Saturday, September 30, 2023

The Great Commoner, Fall 2023, No. 47, www.thaddeusstevenssociety.com

 Thaddeus Stevens Society to meet November 5 at Adams County Historical Society Museum in Gettysburg

The Thaddeus Stevens Society will meet Sunday, November 5, at 1 p.m. at the Adams County Historical Society Museum at 625 Biglerville Road (Route 34), Gettysburg, PA. After a light lunch and business meeting, there will be a tour of the new museum, which includes a new Thaddeus Stevens exhibit. Individuals will be charged $12 each by the museum. If you plan to attend, please email info@thaddeusstevenssociety.com or call 717-347-8159.

Gettysburg Mayor sets up Thad display

Ross Hetrick portraying Thaddeus Stevens and Gettysburg Mayor Rita Frealing in front of new Stevens display outside her office.

Gettysburg Mayor Rita Frealing recently set up a Thaddeus Stevens display outside her office with items donated by the Society. The borough has also installed "Stevens Run" signs on Constitution Avenue.

"Thaddeus Stevens was a major figure in Gettysburg history and deserves this recognition," the mayor said. "I hope these tributes will spark interest in Stevens among local residents."

The display consists of a bust of Stevens on a small oak table with flyers about Stevens's life. On the walls behind the bust are a painting of Stevens and a plaque listing his accomplishments. All the items were donated by the Society over the last few decades.

The new Stevens Run signs are on both sides of a small bridge that is just east of a Gettysburg College parking lot. The 2.2 mile stream is a tributary of Rock Creek and is part of the Chesapeake Bay Watershed. Its name dates back to the early 1800s when it ran through land owned by Stevens, who sold six acres of the property to the college for its initial campus.

                                Stevens Run sign on Constitution Avenue in Gettysburg.

Fundraiser to be launched for Society office and exhibit area

The Thaddeus Stevens Society will launch a fundraising effort on November 9 to raise money for a Society office and exhibit area for its collection of Stevens artifacts. 

The Society is partnering with the Adams County Community Foundation for its Giving Spree, which will be held on November 9  from 3 to 7 p.m. at the Gettysburg Middle School, 37 Lefever Street. The Society's table at the event will feature Ross Hetrick portraying Stevens who will walk around the area telling potential donors why he needs a new office in Gettysburg. 

Donations will be given to the Foundation, which turns them over to the Society along with an "incentive match." More information about the event can be found at this link: GivingSpree.
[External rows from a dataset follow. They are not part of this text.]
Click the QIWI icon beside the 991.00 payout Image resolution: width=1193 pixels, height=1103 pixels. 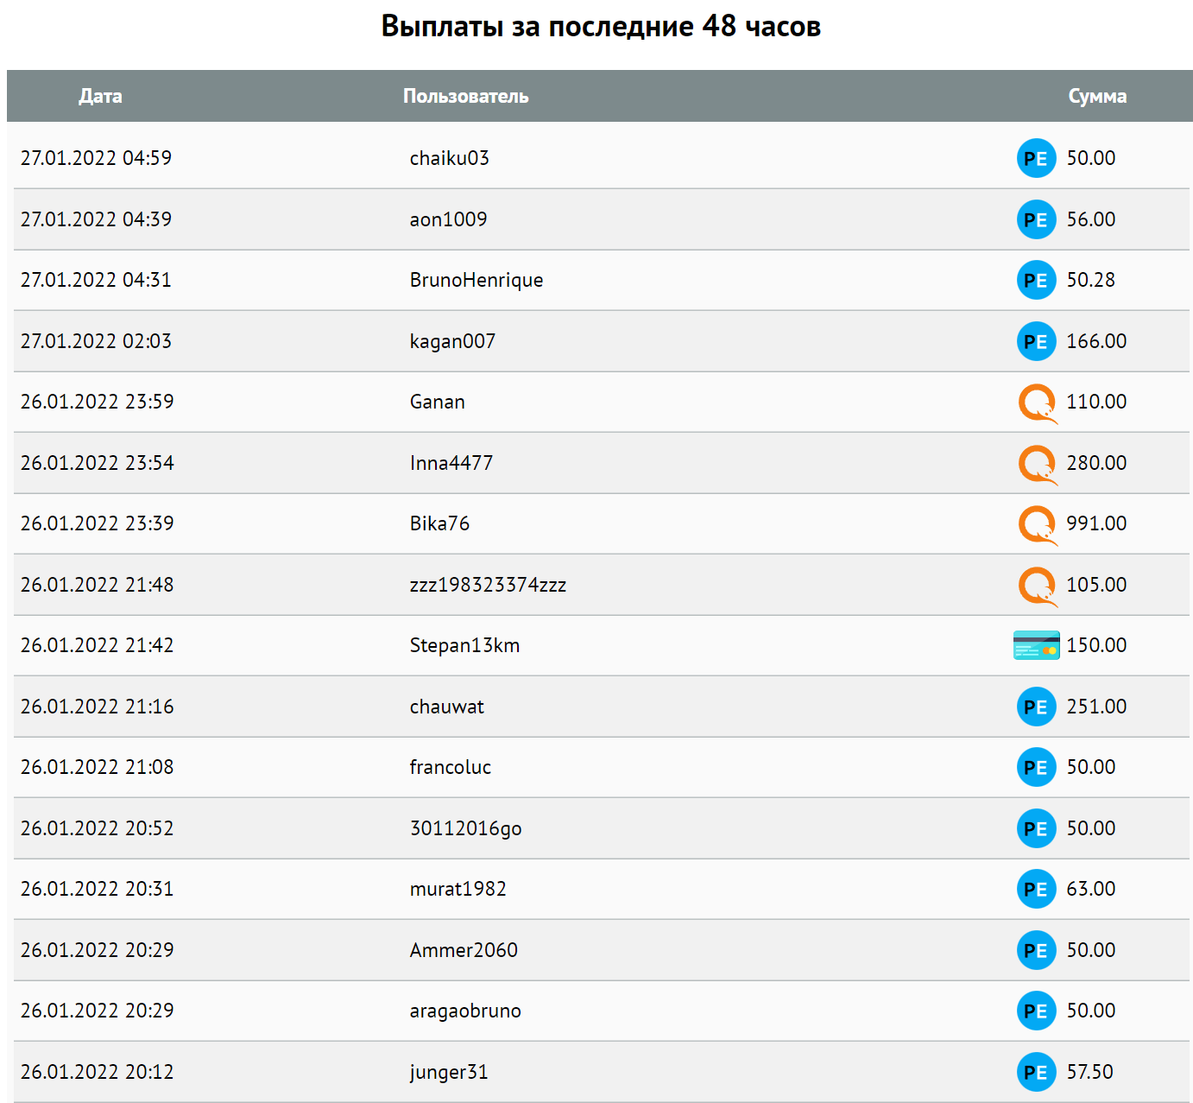[x=1038, y=525]
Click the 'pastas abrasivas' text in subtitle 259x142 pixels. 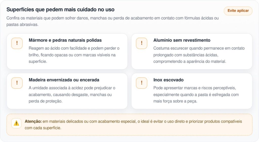coord(22,25)
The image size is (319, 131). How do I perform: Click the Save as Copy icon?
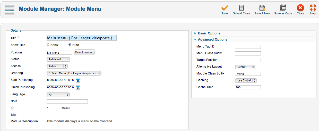point(283,8)
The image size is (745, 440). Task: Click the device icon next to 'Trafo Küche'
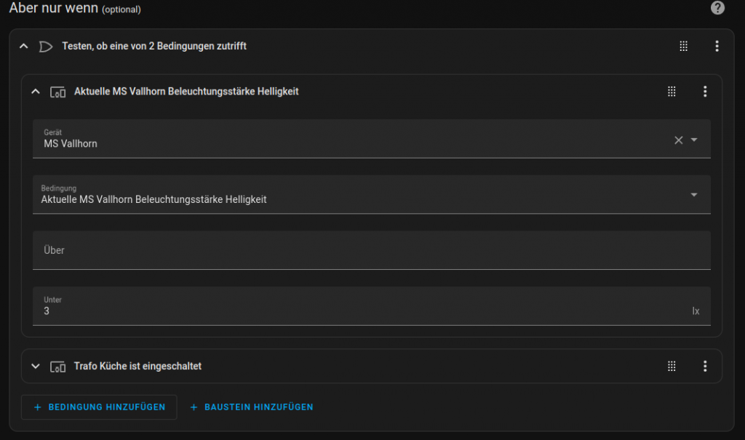(x=57, y=367)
The Society's goal is to raise $14,000, which would be combined with $13,000 the Society already has. This should be sufficient to set up the office and exhibit site and pay rent for about two years. We are also asking for donations to an endowment fund set up with the Foundation that could help fund the office in the future.
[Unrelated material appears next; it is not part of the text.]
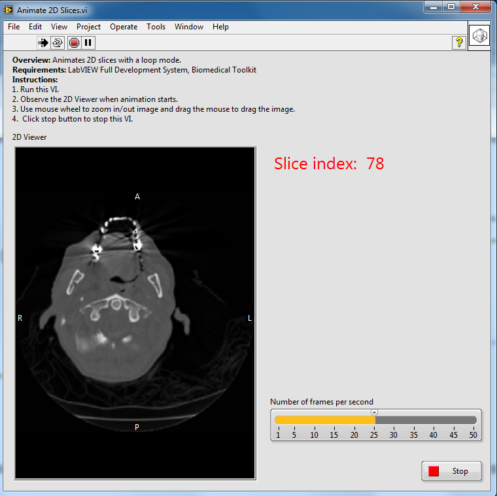Image resolution: width=497 pixels, height=496 pixels.
Task: Open the Edit menu
Action: [x=35, y=27]

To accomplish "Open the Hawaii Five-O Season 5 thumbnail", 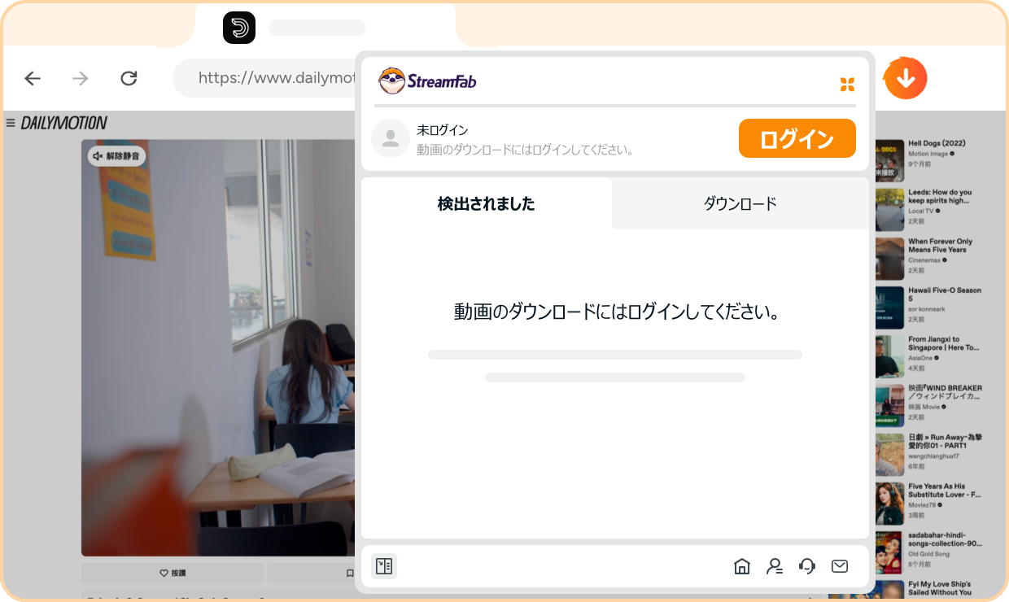I will coord(891,308).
Various sites for the office and exhibit area are under considerations. We hope to find a place in downtown Gettysburg that would be close to where Stevens's house was on Chambersburg Street. 
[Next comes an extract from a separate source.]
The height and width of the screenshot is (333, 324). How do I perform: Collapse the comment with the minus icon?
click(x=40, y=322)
Our extensive collection of Stevens artifacts is now housed in a residential apartment on Stevens Street in Gettysburg. The exhibit can be seen by appointment by emailing info@thaddeusstevenssociety.com or calling 717-347-8159.

With the new location and regular office hours, we hope it will be a great draw for tourists and significant increase the public visibility of Thaddeus Stevens.




Society to lend Caledonia Stove to Lancaster History for proposed museum

"Ten-Plate" stove made at Stevens's Caledonia Iron works more than 150 years ago.

The Thaddeus Stevens Society will indefinitely lend a stove made at Stevens's Caledonia iron works to be part of the Thaddeus Stevens & Lydia Hamilton Smith Center for History and Democracy. 

Lancaster History, which is developing the $22 million museum, is scheduled to take the stove in early 2024 for refurbishing. It will be available for public viewing in April 2025 when the museum is slated to be opened. The stove is now at the Seminary Ridge Museum in Gettysburg. The stove was donated to the Society by Leslie Robinson and Lynn Jensen in 2013.

The Society owns another Caledonia stove as well as a stove made at Stevens's earlier Maria iron mill in Fairfield, PA, which will be part of the future Thaddeus Stevens exhibit in Gettysburg.





Tuesday, September 12, 2023

Thaddeus Stevens Chronicles No. 33

 Thaddeus Stevens and the Christiana Resistance 

September 2023

By Ross Hetrick

On September 11, 1851 an organized group near the small town of Christiana, PA successfully fended off an effort by a Maryland slave owner to capture freedom seekers, killing the slaver in the process. The event, known as the Christiana Resistance or Riot, sparked a political firestorm that drew in Thaddeus Stevens.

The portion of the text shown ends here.